Mishaal encountered the new “Recently used apps” section in his Hub before it crashed on him, so it’s clearly very early on in the development cycle. Earlier this year, Eche switched over from a standard PWA to an SWA, or System Web Application, giving it closer integration to the operating system. “Eche” is apparently a Spanish word that means to throw or to cast, so giving users the ability to perform this action from one device to another means that this was appropriately named, even if it is just a temporary code name.
Similar to Tote previously being called “Holding Space” while it was being created and made ready for the public, “Eche” will likely have a more consumer-friendly name at launch. Most interestingly, the Settings app in Mishaal’s Tweet shows a Phone Hub section for his Pixel 3XL that can toggle “Apps” and it states “Temporarily use your phone apps right from your Chromebook”.

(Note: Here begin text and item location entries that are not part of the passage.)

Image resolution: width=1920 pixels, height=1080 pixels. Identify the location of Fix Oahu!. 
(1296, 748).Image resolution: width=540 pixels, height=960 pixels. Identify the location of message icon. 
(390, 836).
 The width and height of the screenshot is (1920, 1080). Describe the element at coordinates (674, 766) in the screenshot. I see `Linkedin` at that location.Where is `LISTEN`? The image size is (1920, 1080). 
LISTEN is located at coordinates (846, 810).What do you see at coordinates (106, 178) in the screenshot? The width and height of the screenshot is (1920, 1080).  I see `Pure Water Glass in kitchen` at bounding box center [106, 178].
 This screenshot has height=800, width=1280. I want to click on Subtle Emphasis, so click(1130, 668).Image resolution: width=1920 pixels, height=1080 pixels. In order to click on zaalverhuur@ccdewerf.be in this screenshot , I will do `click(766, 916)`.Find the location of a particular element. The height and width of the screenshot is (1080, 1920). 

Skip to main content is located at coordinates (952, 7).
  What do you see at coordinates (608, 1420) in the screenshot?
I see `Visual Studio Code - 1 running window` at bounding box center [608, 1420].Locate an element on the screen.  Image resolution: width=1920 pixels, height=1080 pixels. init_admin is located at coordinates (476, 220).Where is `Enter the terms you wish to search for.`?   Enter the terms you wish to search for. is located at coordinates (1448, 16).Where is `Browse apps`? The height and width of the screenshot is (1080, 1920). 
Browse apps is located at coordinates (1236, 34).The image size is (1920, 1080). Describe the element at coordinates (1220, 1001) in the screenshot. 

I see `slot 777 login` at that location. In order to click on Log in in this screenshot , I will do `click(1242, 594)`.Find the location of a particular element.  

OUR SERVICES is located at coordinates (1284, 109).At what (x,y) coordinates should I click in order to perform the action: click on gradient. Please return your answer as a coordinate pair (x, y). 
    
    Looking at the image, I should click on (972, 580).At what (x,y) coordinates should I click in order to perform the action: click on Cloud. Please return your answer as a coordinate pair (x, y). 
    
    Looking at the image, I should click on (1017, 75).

While this word “Temporary” doesn’t seem to make much sense at first, keep in mind that attempting to launch Eche at this time via its URL, chrome://eche-swa
will produce an error that says you need to pick a valid notification first before force quitting. So, by that logic, it’s likely that you won’t be able to open and browse your phone apps fully on your Chromebook because, well, your Chromebook can already natively install and use those apps. That would be pretty pointless, right?
Instead, I see this solving the issues of app notifications from your connected device in Phone Hub not being clickable. At this time, they’re purely informational, and that gives a very disjointed and half-baked experience. Why have notifications at all if you can’t interact with them, right? Presumably, Google can’t find a way to cause an incoming phone mirrored notification to launch a locally installed Chromebook Android app, so launching your phone’s app by mirroring it and then automatically navigating you to that notification so that you can take care of business is the next best thing.
In the photo, you can see that Telegram was recently opened on Mishaal’s phone and had he opened several other apps prior to visiting his laptop, he would see those lined up as well. I’m guessing that up to 10 apps can occupy the Hub space that’s been carved out for these icons at this time, but if I were Google, I would probably just limit to the last five. This way, it looks much less cluttered and only provides you with what’s most relevant at any given time.